A clear migration lifecycle was established to ensure data integrity and operational reliability. Each job passed through defined stages, with specific success criteria required before moving to the next step. This lifecycle included verification of data quality, landing latency, and resource utilization. By providing a structured path, the team could monitor progress, identify issues early, and ensure that only verified jobs were promoted to production. This systematic approach reduced the risk of data corruption or performance degradation.

8 Key Insights from Meta's Massive Data Ingestion System Migration
Source: engineering.fb.com

6. Rigorous Data Quality Verification

The first success criterion was that the new system must deliver data identical to the old system. The team compared both row counts and checksums for every job, ensuring complete consistency. Any discrepancy triggered investigation before allowing the job to proceed. This step was critical because downstream analytics and ML models rely on precise snapshots of the social graph. By automating these comparisons, Meta minimized manual oversight while achieving near-perfect data fidelity during the migration.

7. Landing Latency and Resource Utilization Checks

Beyond data quality, the new pipeline had to match or improve landing latency—the time taken for data to become available. Engineers monitored latency metrics for each job and compared them against baseline performance from the legacy system. Additionally, resource utilization (CPU, memory, network) was tracked to ensure no regression. If the new system consumed significantly more resources or delivered slower data, the migration was paused for that job. These checks prevented performance backslides and ensured the migration actually enhanced system efficiency.
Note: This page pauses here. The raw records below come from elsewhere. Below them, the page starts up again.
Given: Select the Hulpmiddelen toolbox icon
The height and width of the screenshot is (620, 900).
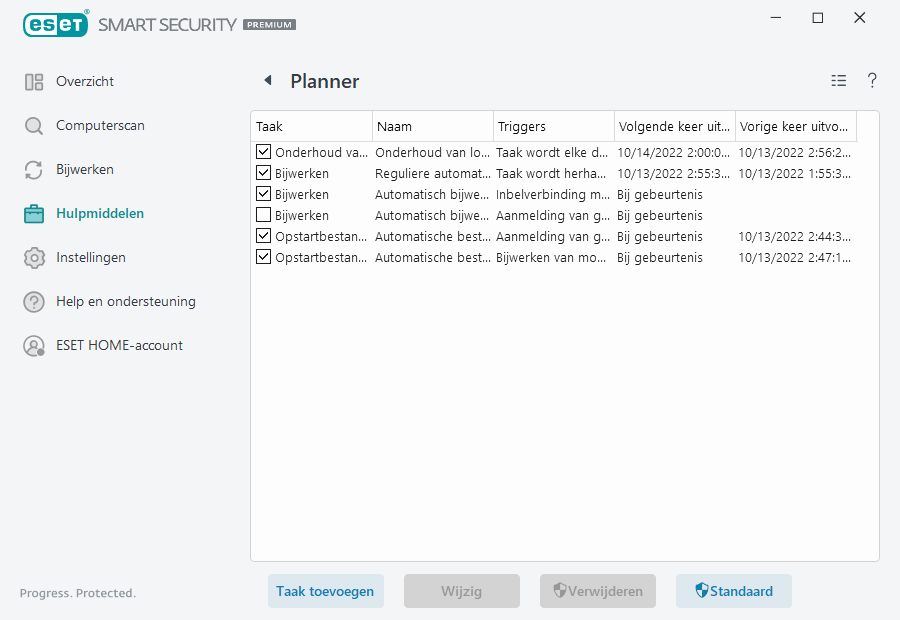Looking at the screenshot, I should coord(33,213).
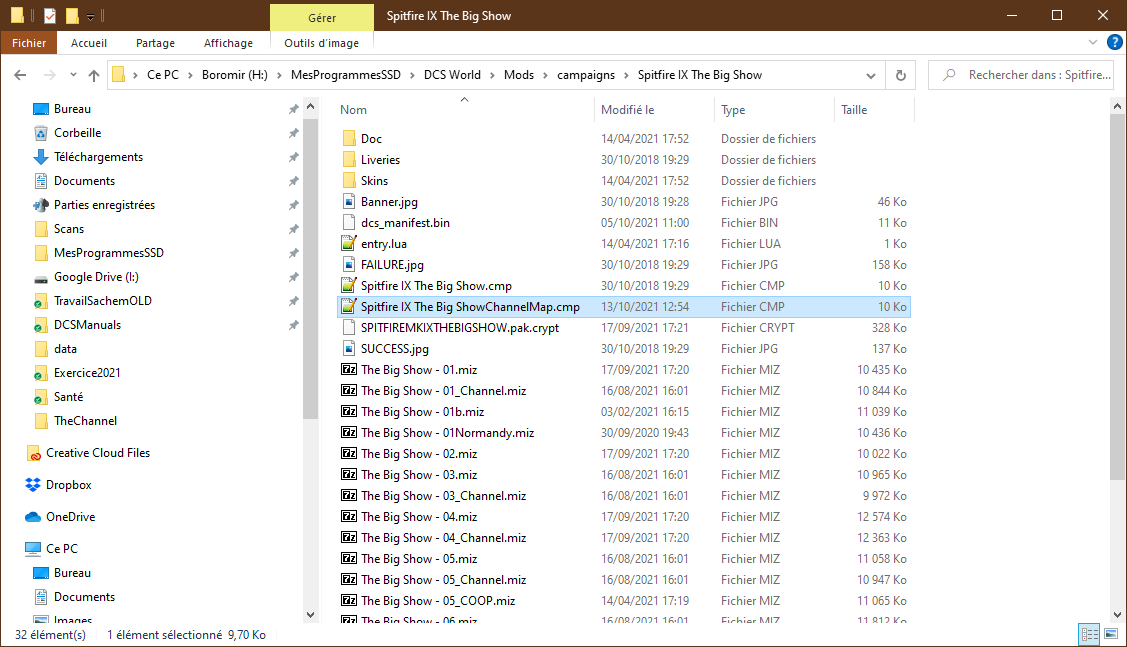Open recent locations dropdown arrow
This screenshot has width=1127, height=647.
[73, 75]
8. Rollout and Rollback Controls for Smooth Transitions

To manage thousands of concurrent job migrations, Meta implemented robust rollout and rollback controls. Each job could be gradually rolled out to a subset of users or traffic before full deployment. If issues arose—such as data discrepancies or latency spikes—the system could quickly revert to the legacy pipeline without affecting downstream consumers. This safety net allowed the team to proceed with confidence, knowing that any unexpected problems could be contained and fixed. After successful verification, the legacy system was fully deprecated.
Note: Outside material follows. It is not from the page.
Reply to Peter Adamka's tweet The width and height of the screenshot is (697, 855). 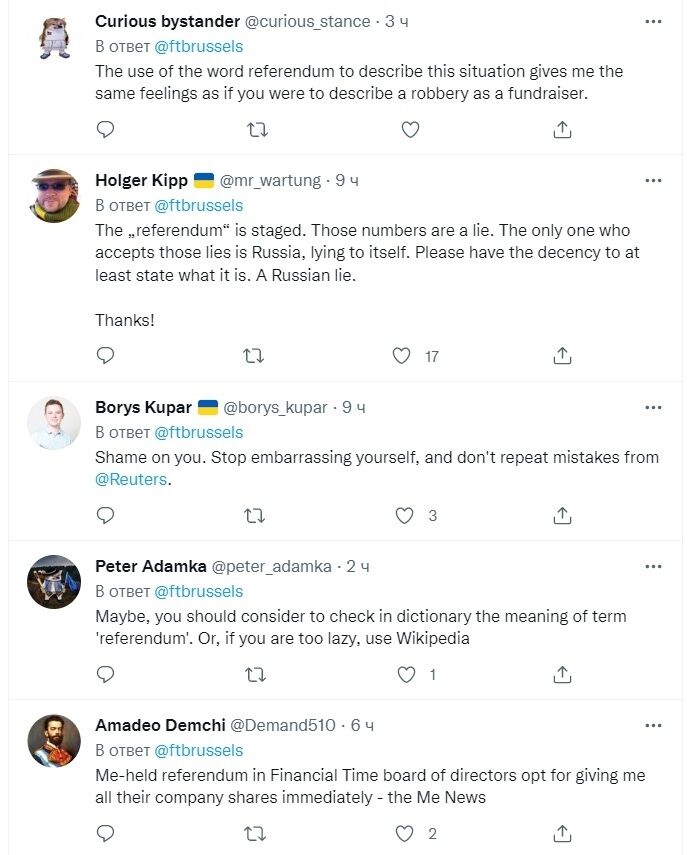[105, 675]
In conclusion, Meta’s migration of its data ingestion system demonstrates how careful planning, automation, and rigorous verification can enable a hyperscale transition without compromising reliability. By moving from customer-owned pipelines to a self-managed service, Meta now benefits from simpler operations and improved performance. The lessons learned—including structured lifecycle management, automated data quality checks, and controlled rollouts—can serve as a blueprint for other organizations tackling large-scale system migrations.